At the cheapo end of the supermarket range, customers are primarily shopping on the basis of price, so these chains probably just regard the protests as free publicity for how ruthlessly cheap they are. 

Morrisons are obviously slightly more concerned about their image and have launched a brand of milk with a premium to be paid direct to farmers. It will be very interesting to see how this goes.

Supermarkets are experts in selling branded, standard own-label and value versions of the same product side by side.

Value v expense

It seems that the key to selling the slightly more expensive versions is packaging. 

Some of the value ranges are packaged in a deliberately off-putting way – which make you feel that the contents are inferior and that only a desperate weirdo cheapskate (or a student) would buy it. 

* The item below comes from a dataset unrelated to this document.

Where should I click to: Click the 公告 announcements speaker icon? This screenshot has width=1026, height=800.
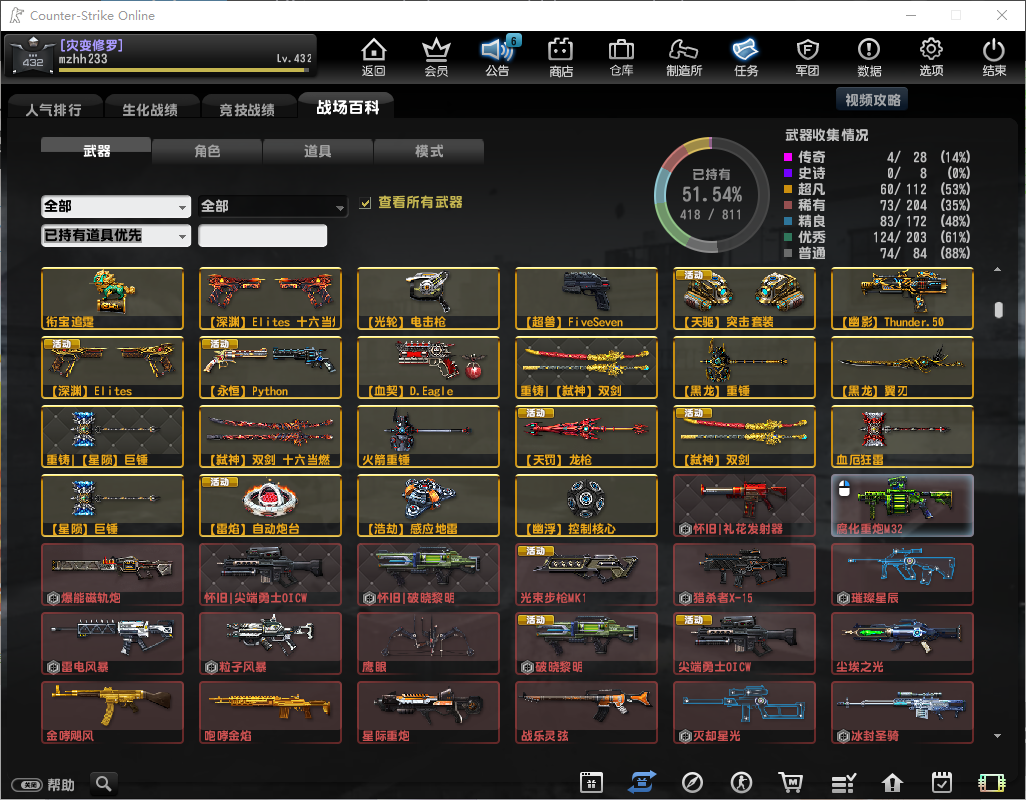click(x=497, y=57)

In addition, the value packaging appears designed to be identifiable from miles away and to be particularly obvious to other people queuing near you at the checkout, who may be casually passing judgement on the contents of your trolley and hence you.

This tends to incentivise customers towards selecting the higher priced alternative.

I doubt that anyone is planning to redesign the mainstream milk offering using these value packaging techniques.

This means the feelgood, virtue-added packaging of the premium milk is going to have to be rather special to make people want to choose to pay more for exactly the same product over a sustained period. We’ll see.

In other news, we hear that the Labour Party may be about to choose as its new leader a man who wants to renationalise the railways and the power companies and reopen the coal mines.

Nationalising the supermarkets must surely also be on the list. Would that help?